Lara hatte gerade ihren Kaffee ausgetrunken, als bereits die erste Kundin den Laden betrat. Es war eine ältere Dame mit besorgtem Gesicht. »Ich bin eben vom Rad gefallen«, berichtete sie, »weil sich der Sattel plötzlich gelöst hat. Das ist mir noch nie passiert.«
Lara war schon aufgesprungen. »Wo steht das Rad?«
»Ich hab’s vor der Tür gelassen.«
»Unsere Werkstatt ist hinten«, meinte Lara, »aber ich seh’s mir schnell selbst an. Vielleicht ist es nur eine Kleinigkeit.«
Es war in der Tat eine Kleinigkeit. Lara wechselte eine Schraube aus, weigerte sich, dafür etwas zu berechnen und freute sich an dem dankbaren Lächeln, mit dem ihre Kundin sich gleich darauf erneut aufs Rad schwang und fröhlich winkend verschwand. Dann wandte sie sich der aktuellen Bilanz zu und begann mit gerunzelter Stirn zu rechnen.
*
»Du denkst immer noch an sie!« sagte Simone Hiller und preßte die Lippen fest aufeinander. »Ich sehe es dir an, Norbert! Du kannst sie nicht vergessen!«
»Ich habe mit ihr Schluß gemacht, das weißt du doch!« entgegnete er müde. Nur er wußte, daß er log. Denn nicht er hatte Schluß gemacht, sondern sie…
»Ja, weil ich dich erwischt habe«, erwiderte sie bitter. »Sonst wäre das wahrscheinlich noch ewig so weiter gegangen.«
Es stimmte, daß sie ihn erwischt hatte – aber nur, weil er völlig durcheinander gewesen war. Die Affäre war nämlich bereits beendet gewesen, und dieses Ende hatte ihn so sehr getroffen, daß er nachlässig geworden war, er hatte einfach nicht mehr aufgepaßt. Schließlich hatte er nicht gewollt, daß die Sache zu Ende ging – im Gegenteil.
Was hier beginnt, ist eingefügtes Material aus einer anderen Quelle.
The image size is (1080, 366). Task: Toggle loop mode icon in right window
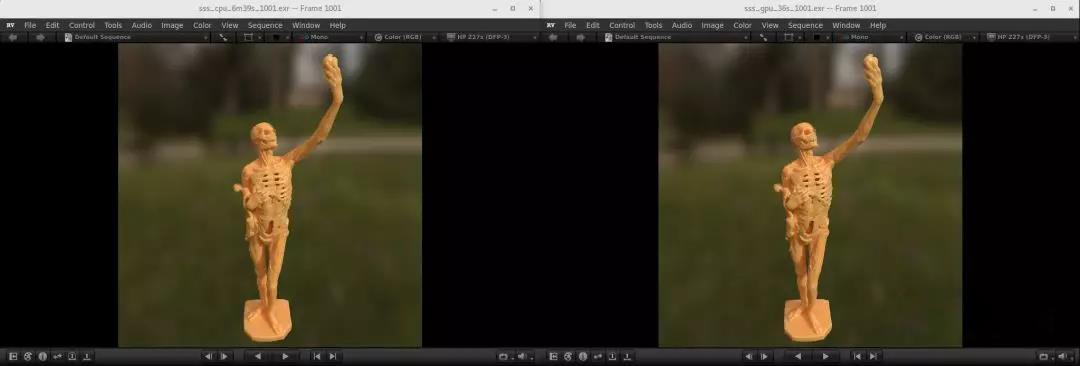point(1045,356)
Von ihm aus hätte die Sache noch lange fortgesetzt werden können. Er durfte gar nicht daran denken. Seine wundervolle junge Geliebte hatte sich von ihm getrennt, mit kühlem, starrem Gesicht. Jeder Versuch, sie umzustimmen, war zum Scheitern verurteilt gewesen. Sie hatte herausgefunden, daß er verheiratet war, was er bis dahin sorgfältig vor ihr verborgen hatte. Eine dumme Panne, daß dieses Bild von ihm und Simone in der Zeitung erschienen war, mit entsprechender Bildunterschrift – und er hatte keine entsprechende Ausrede parat gehabt.